Criminal Law Blog

The government’s bare claim that there is no biological material is not enough to defeat an IPA motion for DNA testing

Wallace G. Mitchell v. United States, Nos. 05-CO-1261 & 05-CO-1262
(decided December 12, 2013)
Players: Judges Oberly, Beckwith, and Easterly.  Opinion by Judge Beckwith.  Steven R. Kiersh for appellant.  Trial judge: James E. Boasberg.
Issue 1: Can the government defeat a post-trial Innocence Protection Act (IPA) motion for DNA testing simply by claiming that it does not possess biological material?  Does the defendant bear the burden of showing that there is biological material to be tested?
Facts: Appellant was convicted in 1991 of murder and assault with intent to kill (and related charges) for shooting two men in an apartment, one of whom died.  The crime scene examiner photographed blood on the scene but the record was silent regarding whether any blood or other biological material was collected.  In 2005 appellant filed a pro se motion – deemed by the trial court to be an IPA motion – seeking DNA testing of the material.  The government argued that the motion should be denied based on its assertion that there was no biological material to be tested, citing the crime scene officer’s trial testimony that did not mention the collection of blood or other biological material and a crime scene evidence report that did not record any biological material.  The trial court denied the motion for DNA testing.
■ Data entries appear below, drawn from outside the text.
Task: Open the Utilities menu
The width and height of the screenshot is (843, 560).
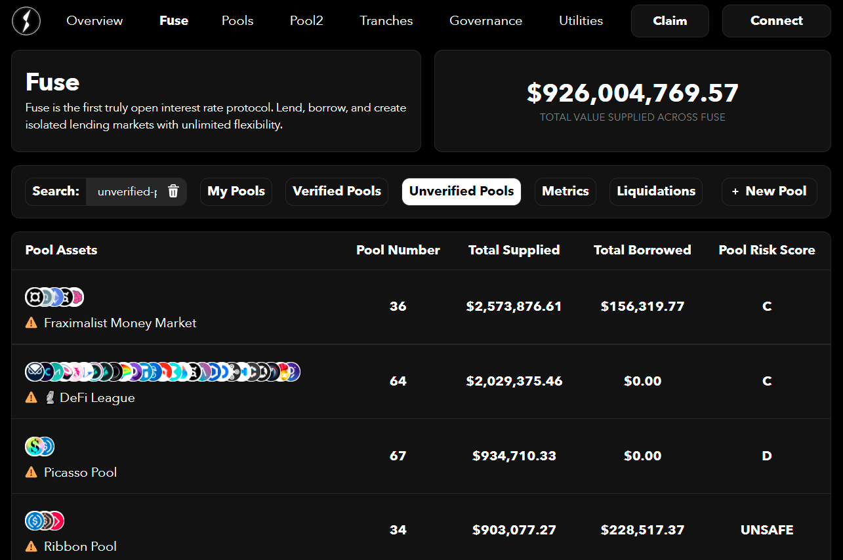Action: click(581, 21)
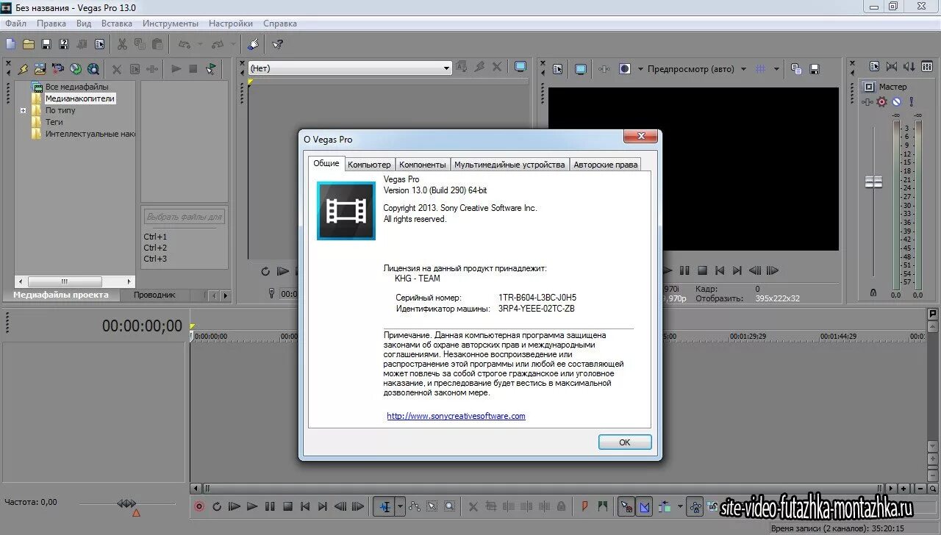Insert a marker using the orange flag icon
This screenshot has height=535, width=941.
584,506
Holding 1: “[I]f the government responds to an application under the IPA for DNA testing by alleging that it has no testable biological material, it bears the burden of substantiating that claim.” Specifically, the government must conduct “a reasonable search for the evidence, meaning an extensive search in any place the evidence could reasonably be found.”  If “the government contends that the material does not exist or no longer exists, it must proffer a reasonable search – evidence that defense might probe at a hearing – and the trial court should determine whether the government has reasonably searched for” the evidence.  If “the government cannot demonstrate that it has performed a reasonable search, the court can order it to take additional measures.”  The DCCA remanded, in part, for the government to make such a showing if it maintains that the blood evidence does not exist or no longer exists.
Issue 2: Whether the defendant satisfied the requirements under DC Code § 22-4133 (b) for a request for DNA testing under the IPA.
Holding 2:  The defendant’s initial request combined with a subsequently filed affidavit stating that he is actually innocent satisfied the requirements of DC Code § 22-4133 (b). (1) He filed an affidavit stating that he was actually innocent. (2) He identified the specific evidence which he wanted testing by identifying the “‘scatterings of blood’” in the apartment where the homicide occurred.  More specific evidence was not required because “[s]uch a strict requirement would obstruct the IPA’s goal of exonerating wrongfully convicted prisoners.” (3) He set forth the reason why DNA testing had not previously been completed by explaining that DNA testing was not available at the time of the original trial in 1991.  (4) He explained how the DNA testing would help establish his innocence “by explaining that ‘the assailant became involved in a scuffle with the decedent,’ that ‘the depth of the battle’ yielded a ‘high probability that the assailant himself was injured in the brawl,’ and that given the government’s single-shooter theory, and other evidence that a single person had committed the crime, ‘a DNA test will point a clear finger at the true perpetrator.’”  The trial court “erred in asking whether he had ‘adequately explained’ how DNA testing would help establish his innocence.”  This section of the IPA requires only an explanation, not an “adequate” explanation, and it does not call for the trial court, at this stage in the process, “to assess the plausibility of the explanation.”
Issue 3: Must a defendant moving post-trial under the IPA for DNA testing articulate “specific, non-conclusory facts that demonstrate that the movant is actually innocent” in order to demonstrate “a reasonable probability that testing will produce non-cumlative evidence that would help establish” actual innocence?
Holding 3: The IPA “does not require an applicant for DNA testing to show ‘specific’ evidence of innocence.”  The requirement of “specific, non-conclusory facts” governs motions to vacate the conviction or grant a new trial on grounds of actual innocence based on new evidence.  The case is remanded, in part, for the trial court “to parse alternative versions of the factual record and to apply the reasonable probability standard[.]”
Of Note:  The appellant presented a number of additional claims under the IPA and DC Code § 23-110.  The DCCA affirmed the trial court’s rulings denying those claims on fact-specific grounds.  --JA.